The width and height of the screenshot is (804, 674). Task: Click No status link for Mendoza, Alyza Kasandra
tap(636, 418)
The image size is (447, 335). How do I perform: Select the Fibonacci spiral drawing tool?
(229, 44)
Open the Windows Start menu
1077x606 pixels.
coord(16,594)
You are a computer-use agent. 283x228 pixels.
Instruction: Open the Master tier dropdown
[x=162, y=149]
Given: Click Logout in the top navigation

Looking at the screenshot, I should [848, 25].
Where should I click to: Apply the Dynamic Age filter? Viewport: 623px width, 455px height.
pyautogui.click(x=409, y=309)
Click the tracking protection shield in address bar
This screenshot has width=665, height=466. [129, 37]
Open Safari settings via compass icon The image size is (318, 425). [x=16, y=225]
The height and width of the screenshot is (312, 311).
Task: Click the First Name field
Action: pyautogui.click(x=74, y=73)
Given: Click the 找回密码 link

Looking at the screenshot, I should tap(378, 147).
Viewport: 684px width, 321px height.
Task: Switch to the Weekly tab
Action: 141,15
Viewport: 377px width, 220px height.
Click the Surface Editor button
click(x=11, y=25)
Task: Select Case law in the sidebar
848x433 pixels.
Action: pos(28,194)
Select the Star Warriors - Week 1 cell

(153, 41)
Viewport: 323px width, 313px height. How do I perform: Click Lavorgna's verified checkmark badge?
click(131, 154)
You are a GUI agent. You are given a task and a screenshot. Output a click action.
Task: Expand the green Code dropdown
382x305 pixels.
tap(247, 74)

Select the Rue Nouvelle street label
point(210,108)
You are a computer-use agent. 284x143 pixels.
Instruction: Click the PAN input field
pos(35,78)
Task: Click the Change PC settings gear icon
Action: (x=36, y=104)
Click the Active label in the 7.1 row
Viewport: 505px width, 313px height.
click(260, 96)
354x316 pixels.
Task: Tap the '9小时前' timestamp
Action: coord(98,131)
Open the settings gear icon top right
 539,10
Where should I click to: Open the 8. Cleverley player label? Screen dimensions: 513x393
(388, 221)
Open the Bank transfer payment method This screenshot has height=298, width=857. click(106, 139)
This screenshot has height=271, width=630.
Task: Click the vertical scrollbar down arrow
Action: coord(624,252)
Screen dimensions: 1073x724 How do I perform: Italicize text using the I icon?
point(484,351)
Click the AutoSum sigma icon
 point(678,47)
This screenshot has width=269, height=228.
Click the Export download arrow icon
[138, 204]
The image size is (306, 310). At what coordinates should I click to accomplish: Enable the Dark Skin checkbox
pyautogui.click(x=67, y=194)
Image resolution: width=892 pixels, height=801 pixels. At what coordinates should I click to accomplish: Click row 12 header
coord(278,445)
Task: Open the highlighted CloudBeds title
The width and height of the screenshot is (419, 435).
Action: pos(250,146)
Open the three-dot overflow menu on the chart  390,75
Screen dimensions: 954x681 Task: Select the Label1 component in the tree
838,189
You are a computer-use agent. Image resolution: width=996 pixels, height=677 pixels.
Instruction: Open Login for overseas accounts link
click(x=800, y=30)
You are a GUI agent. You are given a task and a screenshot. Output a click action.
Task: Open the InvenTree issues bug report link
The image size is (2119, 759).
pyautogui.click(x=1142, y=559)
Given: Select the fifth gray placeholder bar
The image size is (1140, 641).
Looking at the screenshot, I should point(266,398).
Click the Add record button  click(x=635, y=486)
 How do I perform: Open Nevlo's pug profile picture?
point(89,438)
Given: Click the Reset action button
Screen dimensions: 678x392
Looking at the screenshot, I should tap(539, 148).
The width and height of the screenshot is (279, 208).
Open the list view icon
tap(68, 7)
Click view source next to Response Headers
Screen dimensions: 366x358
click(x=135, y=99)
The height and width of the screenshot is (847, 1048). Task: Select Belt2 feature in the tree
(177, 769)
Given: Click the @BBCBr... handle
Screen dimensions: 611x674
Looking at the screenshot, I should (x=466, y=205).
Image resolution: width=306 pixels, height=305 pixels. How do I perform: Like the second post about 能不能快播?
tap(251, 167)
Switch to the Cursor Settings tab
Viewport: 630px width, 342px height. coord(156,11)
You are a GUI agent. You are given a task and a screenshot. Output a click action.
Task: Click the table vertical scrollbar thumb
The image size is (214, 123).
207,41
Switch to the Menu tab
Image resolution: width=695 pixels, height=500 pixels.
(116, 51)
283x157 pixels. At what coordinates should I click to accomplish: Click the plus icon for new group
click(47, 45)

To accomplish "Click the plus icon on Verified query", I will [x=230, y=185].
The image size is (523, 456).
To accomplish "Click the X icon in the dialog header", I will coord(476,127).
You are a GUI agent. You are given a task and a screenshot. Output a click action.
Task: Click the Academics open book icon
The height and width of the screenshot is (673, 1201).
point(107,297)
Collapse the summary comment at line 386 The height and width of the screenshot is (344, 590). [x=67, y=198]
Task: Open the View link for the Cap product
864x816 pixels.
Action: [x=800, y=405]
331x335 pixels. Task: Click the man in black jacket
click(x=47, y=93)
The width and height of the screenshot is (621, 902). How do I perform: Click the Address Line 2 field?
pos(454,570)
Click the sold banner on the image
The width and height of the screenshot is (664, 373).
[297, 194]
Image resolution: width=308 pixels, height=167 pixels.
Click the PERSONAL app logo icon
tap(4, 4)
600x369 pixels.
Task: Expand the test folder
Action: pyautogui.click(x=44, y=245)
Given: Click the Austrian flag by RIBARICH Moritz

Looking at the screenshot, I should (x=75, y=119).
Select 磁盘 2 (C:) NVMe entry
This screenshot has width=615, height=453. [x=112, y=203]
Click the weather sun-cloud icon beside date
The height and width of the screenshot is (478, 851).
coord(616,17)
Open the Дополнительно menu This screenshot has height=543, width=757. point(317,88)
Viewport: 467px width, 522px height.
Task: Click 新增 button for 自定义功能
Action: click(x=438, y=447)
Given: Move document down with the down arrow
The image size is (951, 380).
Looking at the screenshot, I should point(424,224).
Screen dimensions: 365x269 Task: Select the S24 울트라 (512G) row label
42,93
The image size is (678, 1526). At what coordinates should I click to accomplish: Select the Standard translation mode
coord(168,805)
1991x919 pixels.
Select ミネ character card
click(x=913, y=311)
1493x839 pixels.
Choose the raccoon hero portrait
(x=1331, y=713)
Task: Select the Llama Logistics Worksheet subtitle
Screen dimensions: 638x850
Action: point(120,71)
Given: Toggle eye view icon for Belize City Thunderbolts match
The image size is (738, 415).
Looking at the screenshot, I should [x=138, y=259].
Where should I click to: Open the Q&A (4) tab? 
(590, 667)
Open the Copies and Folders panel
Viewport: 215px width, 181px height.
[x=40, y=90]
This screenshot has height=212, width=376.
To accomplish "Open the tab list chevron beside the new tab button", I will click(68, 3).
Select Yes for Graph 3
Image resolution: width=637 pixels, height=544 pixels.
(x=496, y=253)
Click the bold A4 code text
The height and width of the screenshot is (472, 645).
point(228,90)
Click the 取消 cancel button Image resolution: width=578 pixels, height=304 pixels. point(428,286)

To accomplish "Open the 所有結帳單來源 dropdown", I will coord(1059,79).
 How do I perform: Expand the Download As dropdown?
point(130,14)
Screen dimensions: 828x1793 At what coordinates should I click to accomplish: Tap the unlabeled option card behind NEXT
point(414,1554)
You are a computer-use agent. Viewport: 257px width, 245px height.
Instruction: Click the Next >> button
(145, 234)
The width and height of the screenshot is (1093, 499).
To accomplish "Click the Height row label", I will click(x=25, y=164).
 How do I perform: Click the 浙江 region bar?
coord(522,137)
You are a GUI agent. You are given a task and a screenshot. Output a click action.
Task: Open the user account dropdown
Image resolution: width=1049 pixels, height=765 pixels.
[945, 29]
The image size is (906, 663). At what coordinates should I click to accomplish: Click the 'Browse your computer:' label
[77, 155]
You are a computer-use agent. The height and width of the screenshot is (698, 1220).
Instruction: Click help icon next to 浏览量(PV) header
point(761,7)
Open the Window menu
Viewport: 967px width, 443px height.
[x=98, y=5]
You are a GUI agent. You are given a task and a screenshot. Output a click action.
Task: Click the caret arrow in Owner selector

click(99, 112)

####################

HOW TO COMPLETE THIS TASK: Copy the entries above exactly, but only from the line holding "Select the Rue Nouvelle street label" through the line holding "Task: Open the InvenTree", both included.

SOLUTION:
Select the Rue Nouvelle street label
point(210,108)
You are a computer-use agent. 284x143 pixels.
Instruction: Click the PAN input field
pos(35,78)
Task: Click the Change PC settings gear icon
Action: (x=36, y=104)
Click the Active label in the 7.1 row
Viewport: 505px width, 313px height.
click(260, 96)
354x316 pixels.
Task: Tap the '9小时前' timestamp
Action: coord(98,131)
Open the settings gear icon top right
 539,10
Where should I click to: Open the 8. Cleverley player label? Screen dimensions: 513x393
(388, 221)
Open the Bank transfer payment method This screenshot has height=298, width=857. click(106, 139)
This screenshot has height=271, width=630.
Task: Click the vertical scrollbar down arrow
Action: coord(624,252)
Screen dimensions: 1073x724 How do I perform: Italicize text using the I icon?
point(484,351)
Click the AutoSum sigma icon
 point(678,47)
This screenshot has width=269, height=228.
Click the Export download arrow icon
[138, 204]
The image size is (306, 310). At what coordinates should I click to accomplish: Enable the Dark Skin checkbox
pyautogui.click(x=67, y=194)
Image resolution: width=892 pixels, height=801 pixels. At what coordinates should I click to accomplish: Click row 12 header
coord(278,445)
Task: Open the highlighted CloudBeds title
The width and height of the screenshot is (419, 435).
Action: pos(250,146)
Open the three-dot overflow menu on the chart  390,75
Screen dimensions: 954x681 Task: Select the Label1 component in the tree
838,189
You are a computer-use agent. Image resolution: width=996 pixels, height=677 pixels.
Instruction: Open Login for overseas accounts link
click(x=800, y=30)
You are a GUI agent. You are given a task and a screenshot. Output a click action.
Task: Open the InvenTree issues bug report link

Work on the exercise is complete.